I’ve tried to learn stuff. I’ve been trying to remember the anatomy of the spinal cord or the shunt equation and its applications, but it just won’t go in. I just don’t “get” it and I can’t remember it all by rote. Everything that goes into my brain leaks out again and I feel I’m never going to know enough. It’s about this time when I start panic-buying more textbooks and ringing round revision courses to see if they have any last minute places.

Stage 4: Hope

Eventually, this stuff starts to stick. I begin to understand it. I realise that I actually DO know some stuff. I CAN derive the Bohr equation from first principle, I CAN talk sensibly about pharmacokinetics and the 3-compartment model, I DO know the side-effects of phenytoin, suxamethonium and a host of other drugs. There’s a glimmer of hope and I realise that, provided I’m lucky and get asked about the topics that I know well, I might just pass.

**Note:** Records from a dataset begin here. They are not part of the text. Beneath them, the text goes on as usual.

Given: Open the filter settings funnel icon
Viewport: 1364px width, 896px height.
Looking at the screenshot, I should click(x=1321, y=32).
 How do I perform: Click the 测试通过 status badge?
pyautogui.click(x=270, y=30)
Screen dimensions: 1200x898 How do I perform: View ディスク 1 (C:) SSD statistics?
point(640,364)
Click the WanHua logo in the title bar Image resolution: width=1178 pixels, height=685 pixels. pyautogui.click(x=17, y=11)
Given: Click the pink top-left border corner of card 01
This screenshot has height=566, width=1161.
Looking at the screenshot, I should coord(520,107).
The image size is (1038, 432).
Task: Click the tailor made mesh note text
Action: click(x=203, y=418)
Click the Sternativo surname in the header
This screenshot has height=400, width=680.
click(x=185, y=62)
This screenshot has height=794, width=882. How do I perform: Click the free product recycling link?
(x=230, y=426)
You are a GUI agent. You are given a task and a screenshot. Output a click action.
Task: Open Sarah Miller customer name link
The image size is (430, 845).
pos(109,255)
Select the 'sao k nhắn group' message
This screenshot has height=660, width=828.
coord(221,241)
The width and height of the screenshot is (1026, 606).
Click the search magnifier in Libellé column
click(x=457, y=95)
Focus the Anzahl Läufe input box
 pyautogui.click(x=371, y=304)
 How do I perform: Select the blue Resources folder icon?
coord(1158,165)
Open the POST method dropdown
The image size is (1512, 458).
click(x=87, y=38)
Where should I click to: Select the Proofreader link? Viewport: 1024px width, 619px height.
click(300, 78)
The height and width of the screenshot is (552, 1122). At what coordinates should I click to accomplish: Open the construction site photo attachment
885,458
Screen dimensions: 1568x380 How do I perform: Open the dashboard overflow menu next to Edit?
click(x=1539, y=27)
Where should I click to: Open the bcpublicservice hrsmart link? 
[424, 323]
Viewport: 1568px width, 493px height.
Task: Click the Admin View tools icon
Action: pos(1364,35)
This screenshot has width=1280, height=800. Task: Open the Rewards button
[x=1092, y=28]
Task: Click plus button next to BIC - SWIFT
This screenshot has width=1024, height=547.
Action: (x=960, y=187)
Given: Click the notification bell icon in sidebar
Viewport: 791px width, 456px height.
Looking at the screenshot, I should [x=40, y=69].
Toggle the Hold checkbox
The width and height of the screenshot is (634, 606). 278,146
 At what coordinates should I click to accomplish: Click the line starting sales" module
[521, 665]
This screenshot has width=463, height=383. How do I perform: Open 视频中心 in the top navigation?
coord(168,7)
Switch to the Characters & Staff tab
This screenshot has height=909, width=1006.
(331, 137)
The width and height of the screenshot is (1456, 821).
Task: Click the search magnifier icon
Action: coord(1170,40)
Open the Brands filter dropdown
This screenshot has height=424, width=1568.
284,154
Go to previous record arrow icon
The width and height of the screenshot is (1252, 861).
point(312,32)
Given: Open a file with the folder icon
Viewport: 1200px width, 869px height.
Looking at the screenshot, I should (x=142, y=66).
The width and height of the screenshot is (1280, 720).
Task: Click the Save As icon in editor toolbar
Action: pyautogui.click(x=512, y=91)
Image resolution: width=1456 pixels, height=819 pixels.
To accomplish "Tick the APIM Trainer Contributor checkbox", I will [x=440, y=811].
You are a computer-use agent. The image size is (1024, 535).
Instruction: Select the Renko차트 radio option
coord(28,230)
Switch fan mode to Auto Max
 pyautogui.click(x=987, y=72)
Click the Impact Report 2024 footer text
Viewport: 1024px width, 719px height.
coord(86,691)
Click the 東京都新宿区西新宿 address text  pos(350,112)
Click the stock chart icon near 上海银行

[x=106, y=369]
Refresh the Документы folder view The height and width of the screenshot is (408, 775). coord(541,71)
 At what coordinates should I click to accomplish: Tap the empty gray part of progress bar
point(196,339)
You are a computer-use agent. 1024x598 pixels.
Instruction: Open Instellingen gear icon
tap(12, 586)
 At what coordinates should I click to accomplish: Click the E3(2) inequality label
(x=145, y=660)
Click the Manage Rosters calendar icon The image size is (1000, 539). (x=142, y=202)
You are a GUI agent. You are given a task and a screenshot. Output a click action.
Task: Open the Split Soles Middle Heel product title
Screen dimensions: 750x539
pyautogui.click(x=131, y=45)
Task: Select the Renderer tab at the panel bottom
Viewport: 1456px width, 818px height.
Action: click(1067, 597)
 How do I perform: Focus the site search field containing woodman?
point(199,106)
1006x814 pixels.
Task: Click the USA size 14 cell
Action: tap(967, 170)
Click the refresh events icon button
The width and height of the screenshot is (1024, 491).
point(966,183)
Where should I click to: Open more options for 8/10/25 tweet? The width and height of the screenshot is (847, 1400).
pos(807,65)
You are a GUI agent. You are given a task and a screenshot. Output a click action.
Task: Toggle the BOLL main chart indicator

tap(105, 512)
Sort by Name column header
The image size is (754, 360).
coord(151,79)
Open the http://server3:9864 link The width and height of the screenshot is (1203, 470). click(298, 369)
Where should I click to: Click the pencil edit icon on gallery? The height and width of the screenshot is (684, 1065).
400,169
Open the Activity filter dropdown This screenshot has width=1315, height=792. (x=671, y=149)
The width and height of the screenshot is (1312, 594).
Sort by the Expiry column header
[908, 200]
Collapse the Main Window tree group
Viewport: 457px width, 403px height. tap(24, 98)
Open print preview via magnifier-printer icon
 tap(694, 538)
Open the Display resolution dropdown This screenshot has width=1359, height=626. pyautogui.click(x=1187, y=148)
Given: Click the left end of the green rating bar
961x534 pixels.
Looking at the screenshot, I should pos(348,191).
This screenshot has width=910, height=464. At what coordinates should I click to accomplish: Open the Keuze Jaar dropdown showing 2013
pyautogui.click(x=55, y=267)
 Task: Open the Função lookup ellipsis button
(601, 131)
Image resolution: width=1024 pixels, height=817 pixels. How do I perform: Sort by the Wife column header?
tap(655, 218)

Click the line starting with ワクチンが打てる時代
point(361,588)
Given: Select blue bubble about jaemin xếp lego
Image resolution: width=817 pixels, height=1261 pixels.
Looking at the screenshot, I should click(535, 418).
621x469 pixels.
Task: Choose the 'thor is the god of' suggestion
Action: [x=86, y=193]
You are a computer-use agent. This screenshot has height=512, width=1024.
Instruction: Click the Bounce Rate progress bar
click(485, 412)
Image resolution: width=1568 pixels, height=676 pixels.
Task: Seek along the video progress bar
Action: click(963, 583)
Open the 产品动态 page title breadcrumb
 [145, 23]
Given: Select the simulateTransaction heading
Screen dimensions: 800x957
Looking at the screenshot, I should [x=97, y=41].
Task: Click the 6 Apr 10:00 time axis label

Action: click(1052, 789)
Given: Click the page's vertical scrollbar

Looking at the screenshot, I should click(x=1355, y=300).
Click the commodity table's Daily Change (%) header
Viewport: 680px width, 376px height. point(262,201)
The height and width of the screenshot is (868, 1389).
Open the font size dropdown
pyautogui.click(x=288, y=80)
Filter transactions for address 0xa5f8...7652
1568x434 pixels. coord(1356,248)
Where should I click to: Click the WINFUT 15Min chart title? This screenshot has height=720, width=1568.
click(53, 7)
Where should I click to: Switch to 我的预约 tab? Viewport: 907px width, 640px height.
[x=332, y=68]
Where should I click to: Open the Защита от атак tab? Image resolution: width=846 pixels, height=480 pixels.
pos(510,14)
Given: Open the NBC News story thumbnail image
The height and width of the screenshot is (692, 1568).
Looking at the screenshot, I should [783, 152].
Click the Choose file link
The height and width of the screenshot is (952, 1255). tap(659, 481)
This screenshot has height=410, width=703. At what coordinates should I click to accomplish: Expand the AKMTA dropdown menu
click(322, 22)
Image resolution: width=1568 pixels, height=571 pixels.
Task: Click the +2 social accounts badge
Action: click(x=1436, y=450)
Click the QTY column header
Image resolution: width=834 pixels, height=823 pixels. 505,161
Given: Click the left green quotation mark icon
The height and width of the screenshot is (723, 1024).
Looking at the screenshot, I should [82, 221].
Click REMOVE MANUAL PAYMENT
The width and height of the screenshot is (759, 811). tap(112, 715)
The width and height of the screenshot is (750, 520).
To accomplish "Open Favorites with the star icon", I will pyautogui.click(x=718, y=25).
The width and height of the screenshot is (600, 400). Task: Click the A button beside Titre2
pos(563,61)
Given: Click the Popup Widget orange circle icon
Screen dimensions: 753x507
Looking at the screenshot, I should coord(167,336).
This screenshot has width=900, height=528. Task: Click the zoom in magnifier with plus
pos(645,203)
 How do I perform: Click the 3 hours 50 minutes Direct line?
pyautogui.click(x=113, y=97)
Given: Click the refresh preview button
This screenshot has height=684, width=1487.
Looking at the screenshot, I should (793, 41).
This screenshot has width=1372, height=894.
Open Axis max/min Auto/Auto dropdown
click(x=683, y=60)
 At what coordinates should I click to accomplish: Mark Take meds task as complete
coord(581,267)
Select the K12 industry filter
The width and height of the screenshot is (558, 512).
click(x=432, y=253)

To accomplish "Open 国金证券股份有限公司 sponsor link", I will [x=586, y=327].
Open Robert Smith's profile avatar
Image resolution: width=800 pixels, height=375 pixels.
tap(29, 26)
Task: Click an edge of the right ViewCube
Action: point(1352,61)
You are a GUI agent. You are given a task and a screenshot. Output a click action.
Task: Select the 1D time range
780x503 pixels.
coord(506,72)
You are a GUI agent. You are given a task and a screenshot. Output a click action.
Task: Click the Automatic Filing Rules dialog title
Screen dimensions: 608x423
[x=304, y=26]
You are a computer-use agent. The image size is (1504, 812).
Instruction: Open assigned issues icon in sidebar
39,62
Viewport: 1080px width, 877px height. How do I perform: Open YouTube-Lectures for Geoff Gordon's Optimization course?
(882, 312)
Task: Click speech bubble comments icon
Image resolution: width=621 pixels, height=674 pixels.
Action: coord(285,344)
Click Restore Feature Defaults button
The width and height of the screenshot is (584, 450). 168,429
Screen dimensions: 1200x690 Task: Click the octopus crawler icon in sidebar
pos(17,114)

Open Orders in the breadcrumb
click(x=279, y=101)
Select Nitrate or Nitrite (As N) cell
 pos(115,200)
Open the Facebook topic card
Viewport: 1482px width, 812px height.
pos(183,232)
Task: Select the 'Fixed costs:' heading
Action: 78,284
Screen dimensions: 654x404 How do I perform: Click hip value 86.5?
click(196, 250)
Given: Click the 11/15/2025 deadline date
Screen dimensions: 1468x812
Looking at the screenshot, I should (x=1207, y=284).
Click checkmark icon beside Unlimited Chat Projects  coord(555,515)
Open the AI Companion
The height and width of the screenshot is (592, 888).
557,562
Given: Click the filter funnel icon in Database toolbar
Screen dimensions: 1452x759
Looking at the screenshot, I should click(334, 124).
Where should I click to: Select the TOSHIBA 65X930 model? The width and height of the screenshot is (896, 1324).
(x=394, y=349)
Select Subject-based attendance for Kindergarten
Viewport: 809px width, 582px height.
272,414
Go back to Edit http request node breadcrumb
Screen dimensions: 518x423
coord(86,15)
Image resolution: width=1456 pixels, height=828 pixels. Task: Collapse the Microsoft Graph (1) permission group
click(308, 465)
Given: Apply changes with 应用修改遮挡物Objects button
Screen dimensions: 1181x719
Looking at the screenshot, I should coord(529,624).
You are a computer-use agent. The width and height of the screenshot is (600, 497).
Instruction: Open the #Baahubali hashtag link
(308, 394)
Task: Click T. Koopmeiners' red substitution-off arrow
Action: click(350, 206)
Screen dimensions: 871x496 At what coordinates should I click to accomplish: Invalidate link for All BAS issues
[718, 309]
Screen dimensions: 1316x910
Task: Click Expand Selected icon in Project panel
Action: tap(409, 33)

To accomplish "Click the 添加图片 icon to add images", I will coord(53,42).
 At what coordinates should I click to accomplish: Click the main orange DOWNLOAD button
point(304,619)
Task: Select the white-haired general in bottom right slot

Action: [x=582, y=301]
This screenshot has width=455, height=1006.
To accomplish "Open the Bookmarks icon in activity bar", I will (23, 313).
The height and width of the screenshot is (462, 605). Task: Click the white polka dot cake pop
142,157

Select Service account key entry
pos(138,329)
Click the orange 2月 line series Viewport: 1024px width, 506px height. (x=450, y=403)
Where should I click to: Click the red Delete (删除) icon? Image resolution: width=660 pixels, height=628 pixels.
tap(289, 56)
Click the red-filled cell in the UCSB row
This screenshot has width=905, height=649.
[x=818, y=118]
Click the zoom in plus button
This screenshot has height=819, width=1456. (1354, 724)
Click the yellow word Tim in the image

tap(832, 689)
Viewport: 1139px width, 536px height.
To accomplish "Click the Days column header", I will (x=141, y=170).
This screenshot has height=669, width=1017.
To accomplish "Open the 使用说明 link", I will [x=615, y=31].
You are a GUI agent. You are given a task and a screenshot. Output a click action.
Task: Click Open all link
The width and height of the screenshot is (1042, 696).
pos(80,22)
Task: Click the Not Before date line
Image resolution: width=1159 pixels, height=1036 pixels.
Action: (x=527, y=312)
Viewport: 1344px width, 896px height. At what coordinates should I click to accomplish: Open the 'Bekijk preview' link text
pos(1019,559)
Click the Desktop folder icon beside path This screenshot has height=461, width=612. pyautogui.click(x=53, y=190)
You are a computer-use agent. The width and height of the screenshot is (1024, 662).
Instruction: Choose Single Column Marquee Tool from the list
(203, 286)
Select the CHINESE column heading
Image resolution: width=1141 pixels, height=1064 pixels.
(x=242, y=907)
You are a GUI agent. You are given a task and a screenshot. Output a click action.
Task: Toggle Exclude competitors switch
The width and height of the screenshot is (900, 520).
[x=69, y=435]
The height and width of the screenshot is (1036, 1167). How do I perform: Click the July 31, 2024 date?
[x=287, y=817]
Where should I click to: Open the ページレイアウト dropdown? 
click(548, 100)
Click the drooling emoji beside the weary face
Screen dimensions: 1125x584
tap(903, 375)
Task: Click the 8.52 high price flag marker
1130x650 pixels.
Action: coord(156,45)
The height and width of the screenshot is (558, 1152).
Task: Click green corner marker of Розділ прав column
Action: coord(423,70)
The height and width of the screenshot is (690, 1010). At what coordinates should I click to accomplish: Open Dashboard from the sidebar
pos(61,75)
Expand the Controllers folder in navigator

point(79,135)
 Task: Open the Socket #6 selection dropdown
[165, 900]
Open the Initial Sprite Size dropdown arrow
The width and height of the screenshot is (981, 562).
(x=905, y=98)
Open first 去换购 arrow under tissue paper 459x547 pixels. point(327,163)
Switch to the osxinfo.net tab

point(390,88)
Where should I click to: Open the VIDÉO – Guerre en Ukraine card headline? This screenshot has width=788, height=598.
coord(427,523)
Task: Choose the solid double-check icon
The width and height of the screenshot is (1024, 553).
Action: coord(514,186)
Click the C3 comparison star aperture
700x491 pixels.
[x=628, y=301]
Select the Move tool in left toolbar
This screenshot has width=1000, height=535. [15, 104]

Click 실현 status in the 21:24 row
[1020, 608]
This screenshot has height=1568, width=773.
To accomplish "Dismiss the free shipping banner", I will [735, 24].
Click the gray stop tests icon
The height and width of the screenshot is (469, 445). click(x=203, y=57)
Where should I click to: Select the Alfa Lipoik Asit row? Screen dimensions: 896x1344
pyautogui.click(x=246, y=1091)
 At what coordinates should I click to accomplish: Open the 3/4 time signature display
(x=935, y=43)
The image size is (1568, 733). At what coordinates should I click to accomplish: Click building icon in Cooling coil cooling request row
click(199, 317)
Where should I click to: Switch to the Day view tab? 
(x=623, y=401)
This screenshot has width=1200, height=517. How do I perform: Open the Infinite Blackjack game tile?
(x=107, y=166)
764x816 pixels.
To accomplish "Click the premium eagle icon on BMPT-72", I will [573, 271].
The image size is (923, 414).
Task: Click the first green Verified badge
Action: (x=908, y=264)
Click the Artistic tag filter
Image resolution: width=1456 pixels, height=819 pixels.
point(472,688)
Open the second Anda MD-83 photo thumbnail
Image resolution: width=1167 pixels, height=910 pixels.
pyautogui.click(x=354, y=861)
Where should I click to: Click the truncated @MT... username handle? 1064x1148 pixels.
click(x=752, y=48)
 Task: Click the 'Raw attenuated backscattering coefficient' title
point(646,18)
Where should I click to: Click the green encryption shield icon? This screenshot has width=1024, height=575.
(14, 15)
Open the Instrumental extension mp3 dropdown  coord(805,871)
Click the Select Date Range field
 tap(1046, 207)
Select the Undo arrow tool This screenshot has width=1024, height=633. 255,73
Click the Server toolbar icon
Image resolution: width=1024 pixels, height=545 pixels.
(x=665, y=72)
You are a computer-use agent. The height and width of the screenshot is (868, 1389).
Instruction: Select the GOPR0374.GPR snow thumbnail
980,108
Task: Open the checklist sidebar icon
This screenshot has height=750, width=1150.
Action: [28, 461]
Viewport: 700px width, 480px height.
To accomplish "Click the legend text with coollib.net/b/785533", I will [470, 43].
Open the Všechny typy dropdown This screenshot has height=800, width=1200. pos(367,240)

Stage 5: Determination through the dark days

At this point, I’m thoroughly fed up with it all. I’m sick of the sight of my books, my house is a mess with bits of paper with diagrams and graphs on thrown everywhere. I’m working 56 hours a week (8hrs a day, seven days a week) and then coming home and trying to do my studying on top of that. I have no social life and there’s nothing fun to look forward to. I think to myself “You know what, these are dark days and I’m REALLY miserable. There is NO FUCKING WAY that I’m going to put myself through all this again if I can possibly help it. I’m not going to leave it to luck, I’m going to work even harder to make sure I pass this bloody exam. Failure is not an option.”

Stage 6: Consolidation

The exam is only a few days away, I’ve done all the work I can, I know my stuff now and I feel quietly confident that I’m going to pass.

At the moment, I’m somewhere between stages 4 and 5 and I'm just hoping I can get to stage 6 before the exam itself. I’ve still got a lot to do, but I’m actually starting to believe that I WILL be able to at least cover all the topics before the exam.

While I was away…

The big story that I missed during my self-enforced break to study was the disgusting treatment of a surgeon in Scotland who was suspended from his job, not for any concerns about patient care, but because he called one of the architects of the MMC fiasco names.

This appalling abuse of power has been condemned by a host of bloggers, especially as it appears that the person behind his suspension is hardly whiter than white herself.

Said surgeon has since been re-instated to his job, but, like the Ferret says, the whole episode leaves rather a bitter taste.